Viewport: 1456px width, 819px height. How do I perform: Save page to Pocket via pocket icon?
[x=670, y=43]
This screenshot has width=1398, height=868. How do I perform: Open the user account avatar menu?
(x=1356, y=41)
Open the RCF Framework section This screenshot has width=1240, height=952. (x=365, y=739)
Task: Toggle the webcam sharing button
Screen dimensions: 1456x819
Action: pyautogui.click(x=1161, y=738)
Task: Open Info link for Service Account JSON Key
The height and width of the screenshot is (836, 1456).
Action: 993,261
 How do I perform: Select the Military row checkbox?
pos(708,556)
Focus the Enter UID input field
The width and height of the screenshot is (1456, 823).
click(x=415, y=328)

:: Exercise aim ::
The lines holding the word "Task" are the answer. Find them in the entries and copy them.

:: Written reply ::
Task: Toggle the webcam sharing button
Task: Open Info link for Service Account JSON Key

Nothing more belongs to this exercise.